▸ **INSTRUCTIONS**:
**a)** Reproduce the passage of the essay on trust and relationships from "Judith Glaser in" to "does cost something." word for word.
**b)** In the essay on trust and relationships, what is the title of Judith Glaser's book?

▸ **EXTRACT PROVIDED**:

* * *

Judith Glaser in her book, “Conversational Intelligence,” writes about the connection between the body’s neurological system and how we interact with people. It is an academic read about the inner workings of our brain and body systems that validate our ability to build relationships with others. My “very loose” interpretation so far – “Where there is trust, there is peace. Where there is distrust, we build stories.”
Relationship is one of the hardest things for people. Glaser’s book breaks down the body’s intricacies for us to find and develop meaningful relationships. Even if we don’t know all the medical jargon, we intuitively know the cost of building a solid relationship. And yes, it does cost something.
“Where there is trust, there is peace.” (My words, not the authors.) Even though Glaser gives all the documentation how our bodies are triggered in building solid relationships, you and I instinctually know when we connect with someone. Something in you finds something in common, similar likes, things you agree on, a personality trait or you just like being around them. I interact with a lot of people and it still amazes me how I can meet someone for the first time and think, “I like that person. That is a friend.” When we feel good about someone, we begin to establish trust. We begin to give them latitude in our interactions and the foundation for a solid relationship is established. We are at peace in that relationship because we know they will not “hurt” us.
“Where there is distrust, we build stories.” (Again, me pontificating at a high level.) Glaser says this, “When what we say, what we hear, and what we mean are not in agreement, we retreat into our heads and make up stories that help us reconcile the discrepancies.” This really nailed me. I do this all the time. When I meet someone or a relationship goes south, I begin to build a story in my mind about them. “They think they are better than me,” “They live in a bubble and don’t know reality,” “It’s all about them,” “They don’t care about others,” and “If they really cared about me, they would…” Isn’t it amazing how one turn south and the stories flood our mind. Over time, stories left unchecked or not confronted, turn into novels. We write multi volume stories about a person and we dismiss them.
I know – you aren’t going to be friends with everyone. Let me challenge this – It is easier to build a story and a novel which leads to a dismissal than to find a way to establish trust and build a solid relationship. There are some relationships that need to be dismissed but I think there are so many more that need to saved.
Imagine what your day would look like if you today you fought for relationships and stopped building stories?

* * *

▸ **DATA TO EXAMINE**:
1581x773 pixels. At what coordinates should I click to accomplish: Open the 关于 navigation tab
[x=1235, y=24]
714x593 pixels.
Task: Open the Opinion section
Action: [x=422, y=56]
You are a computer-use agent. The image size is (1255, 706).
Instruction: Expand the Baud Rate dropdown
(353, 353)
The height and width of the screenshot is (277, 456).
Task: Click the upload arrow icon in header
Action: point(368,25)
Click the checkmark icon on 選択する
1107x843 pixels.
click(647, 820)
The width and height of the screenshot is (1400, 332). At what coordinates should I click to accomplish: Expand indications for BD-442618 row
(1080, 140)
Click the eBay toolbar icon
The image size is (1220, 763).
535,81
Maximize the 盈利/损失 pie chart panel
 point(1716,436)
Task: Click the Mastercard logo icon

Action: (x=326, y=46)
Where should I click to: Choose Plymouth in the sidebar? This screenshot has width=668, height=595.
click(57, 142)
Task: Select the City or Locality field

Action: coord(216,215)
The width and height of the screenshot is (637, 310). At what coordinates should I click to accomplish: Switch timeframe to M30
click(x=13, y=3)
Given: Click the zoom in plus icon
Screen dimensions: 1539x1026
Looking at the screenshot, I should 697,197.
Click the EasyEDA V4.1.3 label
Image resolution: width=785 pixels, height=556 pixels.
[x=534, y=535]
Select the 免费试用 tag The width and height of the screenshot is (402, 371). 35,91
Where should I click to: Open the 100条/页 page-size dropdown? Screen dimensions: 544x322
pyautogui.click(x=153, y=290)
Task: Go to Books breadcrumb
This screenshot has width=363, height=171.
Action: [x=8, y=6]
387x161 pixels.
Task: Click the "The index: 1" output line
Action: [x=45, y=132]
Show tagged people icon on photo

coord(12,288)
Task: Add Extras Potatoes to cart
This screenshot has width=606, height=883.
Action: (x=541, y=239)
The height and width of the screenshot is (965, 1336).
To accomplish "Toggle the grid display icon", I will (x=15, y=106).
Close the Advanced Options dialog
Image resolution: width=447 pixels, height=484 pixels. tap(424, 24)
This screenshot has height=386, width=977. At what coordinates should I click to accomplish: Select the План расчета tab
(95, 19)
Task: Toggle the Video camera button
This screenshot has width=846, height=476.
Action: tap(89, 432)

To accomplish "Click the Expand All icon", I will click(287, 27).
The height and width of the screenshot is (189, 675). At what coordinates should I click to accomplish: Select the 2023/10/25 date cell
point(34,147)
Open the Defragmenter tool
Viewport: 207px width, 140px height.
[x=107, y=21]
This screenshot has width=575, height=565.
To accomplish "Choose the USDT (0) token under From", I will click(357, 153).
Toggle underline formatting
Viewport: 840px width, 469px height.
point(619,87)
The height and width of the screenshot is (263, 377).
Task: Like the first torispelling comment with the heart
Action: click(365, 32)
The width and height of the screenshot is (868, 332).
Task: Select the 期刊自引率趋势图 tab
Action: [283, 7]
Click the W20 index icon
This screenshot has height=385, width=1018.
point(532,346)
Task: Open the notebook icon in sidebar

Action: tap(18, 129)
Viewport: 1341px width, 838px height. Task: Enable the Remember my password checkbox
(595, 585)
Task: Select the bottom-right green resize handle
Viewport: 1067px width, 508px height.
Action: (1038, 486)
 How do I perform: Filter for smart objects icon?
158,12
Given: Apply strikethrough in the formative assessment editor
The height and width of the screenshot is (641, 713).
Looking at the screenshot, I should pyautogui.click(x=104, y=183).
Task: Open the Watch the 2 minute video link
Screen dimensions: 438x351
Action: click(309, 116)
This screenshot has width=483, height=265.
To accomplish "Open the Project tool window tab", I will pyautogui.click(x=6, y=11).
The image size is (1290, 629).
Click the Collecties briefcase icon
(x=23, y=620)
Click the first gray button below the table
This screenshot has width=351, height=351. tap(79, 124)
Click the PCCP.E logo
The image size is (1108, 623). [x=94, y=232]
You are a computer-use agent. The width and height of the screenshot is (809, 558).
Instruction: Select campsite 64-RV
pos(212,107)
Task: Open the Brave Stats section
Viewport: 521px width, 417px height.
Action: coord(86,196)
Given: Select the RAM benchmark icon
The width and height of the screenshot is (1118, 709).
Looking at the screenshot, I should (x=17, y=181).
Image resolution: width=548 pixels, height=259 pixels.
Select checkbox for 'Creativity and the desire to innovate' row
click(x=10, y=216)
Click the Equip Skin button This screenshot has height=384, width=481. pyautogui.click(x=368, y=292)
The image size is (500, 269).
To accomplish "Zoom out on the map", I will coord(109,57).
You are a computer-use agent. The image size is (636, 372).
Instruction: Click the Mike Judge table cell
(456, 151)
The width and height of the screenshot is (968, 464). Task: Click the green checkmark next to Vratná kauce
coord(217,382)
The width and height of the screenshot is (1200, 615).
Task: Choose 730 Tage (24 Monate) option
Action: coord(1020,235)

* * *

▸ **ANSWERS BELOW**:
**a)**
Judith Glaser in her book, “Conversational Intelligence,” writes about the connection between the body’s neurological system and how we interact with people. It is an academic read about the inner workings of our brain and body systems that validate our ability to build relationships with others. My “very loose” interpretation so far – “Where there is trust, there is peace. Where there is distrust, we build stories.”
Relationship is one of the hardest things for people. Glaser’s book breaks down the body’s intricacies for us to find and develop meaningful relationships. Even if we don’t know all the medical jargon, we intuitively know the cost of building a solid relationship. And yes, it does cost something.

**b)** Her book is titled "Conversational Intelligence."